On Tuesday night, a follower of mine on X.com, distraught by the results, lashed out angrily at me and my incorrect predictions. It made me think. And it made me realize that my inability to separate my wishes from my analysis, once again, was providing false hope to people who I never wished to mislead.
Over the last 15 years, I have earned a following of more than 13,000 people on X.com (formerly Twitter), who have come to trust my judgments. I have been featured in numerous publications and on several television and radio programs around the world. And I have done all of them—all of you—a disservice. I’m sorry.
So I have decided that I am getting out of the election prediction business. Not only do I no longer believe I can do it well or objectively, but I am actively letting down thousands of people who trust what I say. I will not do that anymore.
Going forward on this website and on social media, I will confine my observations to my own views on politics and analyzing election results. In particular, I will write about what I believe politicians will do and what my party, the Democratic Party, should do if it hopes to reverse the obvious disconnect between itself and the median voter in this country.
I fear that our country faces hard times now, and that much of the progress that has been won over the last hundred years will be undone by aggressive conservative populists in the next two years.
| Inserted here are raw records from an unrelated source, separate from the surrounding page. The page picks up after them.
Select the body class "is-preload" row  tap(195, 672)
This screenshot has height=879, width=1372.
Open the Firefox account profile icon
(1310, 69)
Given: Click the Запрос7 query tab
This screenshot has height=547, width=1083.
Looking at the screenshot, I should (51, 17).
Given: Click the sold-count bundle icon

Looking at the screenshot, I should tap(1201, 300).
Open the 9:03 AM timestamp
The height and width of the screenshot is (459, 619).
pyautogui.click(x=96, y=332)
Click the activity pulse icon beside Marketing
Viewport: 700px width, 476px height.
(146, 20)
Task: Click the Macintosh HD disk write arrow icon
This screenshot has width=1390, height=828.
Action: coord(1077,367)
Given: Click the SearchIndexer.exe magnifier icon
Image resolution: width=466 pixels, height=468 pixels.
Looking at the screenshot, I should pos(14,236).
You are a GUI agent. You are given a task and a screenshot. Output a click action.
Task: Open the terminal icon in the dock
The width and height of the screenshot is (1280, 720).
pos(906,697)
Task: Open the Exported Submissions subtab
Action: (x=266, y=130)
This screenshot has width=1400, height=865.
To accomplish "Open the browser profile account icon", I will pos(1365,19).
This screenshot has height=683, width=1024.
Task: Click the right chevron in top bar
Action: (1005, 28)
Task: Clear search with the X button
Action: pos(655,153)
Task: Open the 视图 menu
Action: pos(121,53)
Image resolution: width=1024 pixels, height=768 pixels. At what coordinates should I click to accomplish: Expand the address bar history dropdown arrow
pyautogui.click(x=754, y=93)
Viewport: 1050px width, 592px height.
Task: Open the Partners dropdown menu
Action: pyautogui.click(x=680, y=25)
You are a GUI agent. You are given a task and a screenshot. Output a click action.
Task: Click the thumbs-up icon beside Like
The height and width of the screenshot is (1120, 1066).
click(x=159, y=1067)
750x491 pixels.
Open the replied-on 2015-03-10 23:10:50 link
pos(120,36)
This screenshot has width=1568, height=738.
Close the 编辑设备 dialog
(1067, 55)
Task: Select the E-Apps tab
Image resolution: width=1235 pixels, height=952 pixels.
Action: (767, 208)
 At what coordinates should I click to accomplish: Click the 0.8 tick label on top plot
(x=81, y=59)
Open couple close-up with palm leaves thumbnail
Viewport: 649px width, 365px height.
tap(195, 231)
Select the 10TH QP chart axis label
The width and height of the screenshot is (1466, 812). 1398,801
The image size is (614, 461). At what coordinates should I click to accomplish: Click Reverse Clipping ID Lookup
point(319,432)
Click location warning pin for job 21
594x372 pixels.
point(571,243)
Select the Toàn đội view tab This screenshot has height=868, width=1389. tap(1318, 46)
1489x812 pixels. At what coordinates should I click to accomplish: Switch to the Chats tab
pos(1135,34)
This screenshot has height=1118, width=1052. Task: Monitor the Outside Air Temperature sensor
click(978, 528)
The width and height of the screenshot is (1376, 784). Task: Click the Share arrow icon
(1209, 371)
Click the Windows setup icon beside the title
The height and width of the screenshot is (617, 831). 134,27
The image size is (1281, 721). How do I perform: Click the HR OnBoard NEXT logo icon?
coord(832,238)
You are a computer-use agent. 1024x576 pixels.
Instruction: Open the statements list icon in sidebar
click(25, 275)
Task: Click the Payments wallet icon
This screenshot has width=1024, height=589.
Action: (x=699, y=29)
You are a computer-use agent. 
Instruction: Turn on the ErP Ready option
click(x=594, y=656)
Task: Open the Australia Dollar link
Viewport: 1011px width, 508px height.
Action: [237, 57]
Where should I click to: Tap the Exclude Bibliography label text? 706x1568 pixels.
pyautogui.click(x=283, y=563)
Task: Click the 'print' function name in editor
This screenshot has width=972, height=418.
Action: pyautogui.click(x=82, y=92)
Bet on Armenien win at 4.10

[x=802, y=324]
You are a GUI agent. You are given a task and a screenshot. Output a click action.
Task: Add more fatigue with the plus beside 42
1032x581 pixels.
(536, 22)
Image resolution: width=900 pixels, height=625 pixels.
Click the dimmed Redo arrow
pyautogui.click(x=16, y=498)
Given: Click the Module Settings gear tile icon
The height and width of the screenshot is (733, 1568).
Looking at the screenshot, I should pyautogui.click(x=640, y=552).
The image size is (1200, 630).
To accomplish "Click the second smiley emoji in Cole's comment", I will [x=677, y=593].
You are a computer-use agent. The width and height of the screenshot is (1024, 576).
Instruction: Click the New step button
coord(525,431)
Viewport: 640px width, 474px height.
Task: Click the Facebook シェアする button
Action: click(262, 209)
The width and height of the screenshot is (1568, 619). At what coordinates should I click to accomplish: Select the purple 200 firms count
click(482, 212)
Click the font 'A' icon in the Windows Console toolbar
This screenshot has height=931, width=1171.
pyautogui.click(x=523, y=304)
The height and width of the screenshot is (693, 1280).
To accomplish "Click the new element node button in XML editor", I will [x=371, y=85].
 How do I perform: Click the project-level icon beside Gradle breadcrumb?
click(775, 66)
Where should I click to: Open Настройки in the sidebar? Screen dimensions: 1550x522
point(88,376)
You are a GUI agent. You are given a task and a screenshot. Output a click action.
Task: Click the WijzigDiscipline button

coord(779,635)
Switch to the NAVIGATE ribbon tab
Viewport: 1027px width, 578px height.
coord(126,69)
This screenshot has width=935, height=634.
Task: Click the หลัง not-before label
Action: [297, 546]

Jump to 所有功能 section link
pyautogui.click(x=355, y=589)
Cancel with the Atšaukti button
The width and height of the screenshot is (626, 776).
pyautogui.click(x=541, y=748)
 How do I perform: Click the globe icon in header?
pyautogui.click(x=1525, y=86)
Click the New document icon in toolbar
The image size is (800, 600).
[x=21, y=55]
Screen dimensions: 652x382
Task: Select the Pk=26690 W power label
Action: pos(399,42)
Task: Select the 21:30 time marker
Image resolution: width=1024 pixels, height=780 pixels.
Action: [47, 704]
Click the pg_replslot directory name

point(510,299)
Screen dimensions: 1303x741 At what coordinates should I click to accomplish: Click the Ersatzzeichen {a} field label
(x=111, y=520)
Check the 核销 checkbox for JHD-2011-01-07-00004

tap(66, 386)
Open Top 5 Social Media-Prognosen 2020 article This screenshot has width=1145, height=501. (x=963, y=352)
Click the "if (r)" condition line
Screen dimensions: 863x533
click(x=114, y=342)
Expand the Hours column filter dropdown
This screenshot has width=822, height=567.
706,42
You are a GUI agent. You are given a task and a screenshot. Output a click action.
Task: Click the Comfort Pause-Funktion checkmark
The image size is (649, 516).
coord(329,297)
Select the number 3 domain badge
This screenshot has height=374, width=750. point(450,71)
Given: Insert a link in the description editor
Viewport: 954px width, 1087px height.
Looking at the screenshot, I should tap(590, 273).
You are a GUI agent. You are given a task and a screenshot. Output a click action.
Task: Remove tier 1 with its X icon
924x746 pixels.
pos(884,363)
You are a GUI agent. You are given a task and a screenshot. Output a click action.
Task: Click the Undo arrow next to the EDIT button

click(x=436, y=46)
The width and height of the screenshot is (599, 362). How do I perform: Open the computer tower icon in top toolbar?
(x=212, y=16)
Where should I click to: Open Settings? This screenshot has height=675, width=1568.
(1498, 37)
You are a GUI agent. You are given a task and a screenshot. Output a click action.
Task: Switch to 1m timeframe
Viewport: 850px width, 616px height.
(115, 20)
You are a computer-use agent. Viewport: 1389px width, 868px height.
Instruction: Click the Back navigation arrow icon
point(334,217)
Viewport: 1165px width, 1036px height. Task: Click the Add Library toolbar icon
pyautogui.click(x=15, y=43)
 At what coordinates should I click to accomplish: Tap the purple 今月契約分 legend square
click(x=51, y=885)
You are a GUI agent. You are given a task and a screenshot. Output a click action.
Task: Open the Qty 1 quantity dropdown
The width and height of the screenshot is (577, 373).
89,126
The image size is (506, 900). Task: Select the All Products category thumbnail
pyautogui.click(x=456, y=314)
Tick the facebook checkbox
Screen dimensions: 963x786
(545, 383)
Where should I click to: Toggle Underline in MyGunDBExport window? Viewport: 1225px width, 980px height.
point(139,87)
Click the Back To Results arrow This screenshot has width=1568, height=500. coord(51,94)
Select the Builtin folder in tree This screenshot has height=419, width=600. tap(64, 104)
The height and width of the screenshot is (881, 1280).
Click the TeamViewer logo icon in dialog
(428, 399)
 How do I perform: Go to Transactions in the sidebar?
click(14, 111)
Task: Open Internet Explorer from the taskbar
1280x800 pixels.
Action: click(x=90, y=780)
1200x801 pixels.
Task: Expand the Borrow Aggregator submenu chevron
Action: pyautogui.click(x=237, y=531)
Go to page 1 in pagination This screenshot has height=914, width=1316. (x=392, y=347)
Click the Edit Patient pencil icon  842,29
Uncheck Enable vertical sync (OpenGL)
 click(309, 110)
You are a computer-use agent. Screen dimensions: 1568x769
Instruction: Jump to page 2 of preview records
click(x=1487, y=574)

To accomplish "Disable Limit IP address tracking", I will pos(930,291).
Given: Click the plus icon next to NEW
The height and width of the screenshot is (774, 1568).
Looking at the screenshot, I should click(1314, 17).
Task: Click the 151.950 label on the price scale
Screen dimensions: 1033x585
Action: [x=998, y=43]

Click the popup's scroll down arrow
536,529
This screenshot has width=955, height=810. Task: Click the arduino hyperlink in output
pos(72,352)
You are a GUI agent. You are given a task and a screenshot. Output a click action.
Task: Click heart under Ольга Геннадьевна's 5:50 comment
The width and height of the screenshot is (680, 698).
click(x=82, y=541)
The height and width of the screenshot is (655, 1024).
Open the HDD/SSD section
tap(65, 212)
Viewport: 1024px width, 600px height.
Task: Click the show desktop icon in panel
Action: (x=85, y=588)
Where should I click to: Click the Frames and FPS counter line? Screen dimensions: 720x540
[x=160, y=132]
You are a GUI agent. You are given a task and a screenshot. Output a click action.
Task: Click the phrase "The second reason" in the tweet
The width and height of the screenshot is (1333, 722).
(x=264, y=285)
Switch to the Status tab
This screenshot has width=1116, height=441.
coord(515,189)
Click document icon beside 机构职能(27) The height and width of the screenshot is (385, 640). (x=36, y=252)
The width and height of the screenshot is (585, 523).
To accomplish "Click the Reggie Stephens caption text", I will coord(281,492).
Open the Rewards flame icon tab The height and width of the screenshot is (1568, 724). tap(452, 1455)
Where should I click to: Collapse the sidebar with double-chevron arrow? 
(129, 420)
I worry that the Social Security and Medicare I was hoping to have at some point in the next 15 years will no longer be there for myself or others. I fear the decisions that the conservative-dominated Supreme Court will make for the rest of my lifetime. There is nothing that can be done about any of that now, sadly.
I will likely be much less active on this site and on social media going forward, though I hope to maintain the friendships that I have made over the years. All that any of us can do now is get on with our lives and make the best of it. I have a terrific wife, a great home, an amazing job, good friends, and a master’s degree to pursue, and I am going to turn a much greater focus to all of those things going forward. I wish you all the best of luck in everything you want to do. Thank you for believing in me, and I sincerely apologize to everyone I have let down.
With a tip of the hat to the originator of the phrase, Edward R. Murrow: Good night, and good luck.